Ermeni katliamının siyasi sorumlusu, Osmanlıdır. Emperyalizmin toprak paylaşımı esnasında, Osmanlının bir halklar hapishanesi olduğunu göz önüne alarak politika yapmasında emperyalist politika açısından bir cıkmaz teşkil etmemektedir. Emperyalizmin buradaki çatışmaları körüklediği bir gerçekse, bu körüklenmeye neden olan sebebler de birer gerçekcilik teşkil etmektedir. Sorun, ulusların bir arada yaşabilecekleri bir siyasi birliğin kurulmamasıdır. T.C.’de bir halklar hapishanesidir. Bu durum böyle olduğu sürece, isyanlar hep olacaktır. Cözüm halkların kardeşliğinden geçer, bu kardeşlik halkların haklarını tanımaktan geçer. TKP bu sorunların cözümünü Ermeni jenozidini inkar ederek ve ulusların kendi gelecegini tayin hakkından (UKKTH) vazgeçmede arıyor. Marksist İnisiyatif ise, jenozidin tanınması ve mağdurlarının haklarının iade edilmesini ve ukgth’nın tanınması için mücadele veriyor.
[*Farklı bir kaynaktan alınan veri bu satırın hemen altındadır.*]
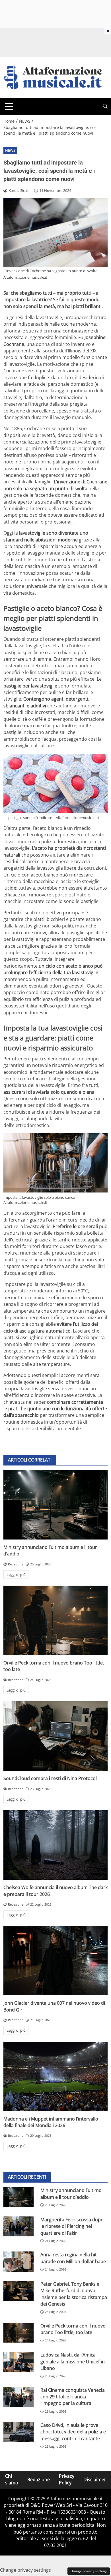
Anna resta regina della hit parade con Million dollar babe (73, 2257)
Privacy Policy (66, 2479)
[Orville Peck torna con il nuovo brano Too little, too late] (55, 1620)
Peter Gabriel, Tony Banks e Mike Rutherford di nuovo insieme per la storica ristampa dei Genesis (73, 2294)
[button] (105, 106)
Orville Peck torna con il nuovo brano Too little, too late (73, 2329)
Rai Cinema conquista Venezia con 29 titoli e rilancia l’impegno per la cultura (72, 2397)
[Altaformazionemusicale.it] (55, 77)
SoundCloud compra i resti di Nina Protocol (50, 1778)
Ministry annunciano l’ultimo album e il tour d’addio (71, 2193)
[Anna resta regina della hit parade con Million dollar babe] (18, 2261)
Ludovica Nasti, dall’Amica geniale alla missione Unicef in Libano (72, 2361)
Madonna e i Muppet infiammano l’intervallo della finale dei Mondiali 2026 (50, 2122)
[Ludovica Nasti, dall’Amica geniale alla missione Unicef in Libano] (18, 2362)
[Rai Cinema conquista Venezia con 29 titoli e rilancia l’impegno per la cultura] (18, 2397)
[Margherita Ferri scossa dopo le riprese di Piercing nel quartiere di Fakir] (18, 2226)
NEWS (10, 150)
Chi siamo (11, 2479)
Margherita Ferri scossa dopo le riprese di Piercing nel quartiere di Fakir (72, 2226)
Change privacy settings (89, 2571)
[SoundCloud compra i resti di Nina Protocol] (55, 1736)
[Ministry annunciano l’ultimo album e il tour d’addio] (55, 1505)
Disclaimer (94, 2479)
‘‘Komünistler, ayrıca, vatan ve miliyeti kaldırmayı istemekle şuçlanıyorlar. Onlardan sahip olmadıkları bir şeyi alamayız.’’( Marks. Engels) TKP ise kendi çizgisini yurtsever solda belirlemiştir. Bu politik çizgi, ancak belirli bir kitleye cazip gelir. Bu kitlenin parti içindeki temsilcileri bu tabana oynamak için eline geçen fırsatları kullanır. Onun içindir ki, Tevfik Cavdar’ın yazısı parti çizgisinin tutarlı bir devamıdır. TKP ile beraber bir cok ulusal sol güç Kemalizmin kuyrukçuluğundan prim yapmaya çalışıyor. Bu girişimler ancak Kemalizmi güçlendirmekten başka bir şey değildir. Devrimci marksistlerin görevi şovenizmin her türlüsüne karşı mücadele etmektir.


Suphi Toprak


Not : Bu makale, belli bir süre önce yazılmış olup, son çıkan olaylar neticesinde TKP’nin nasıl bir zihniyet taşıdığını yeniden gündeme getirmek açısından, bu blogda yayınlanma kararı alınmıştır.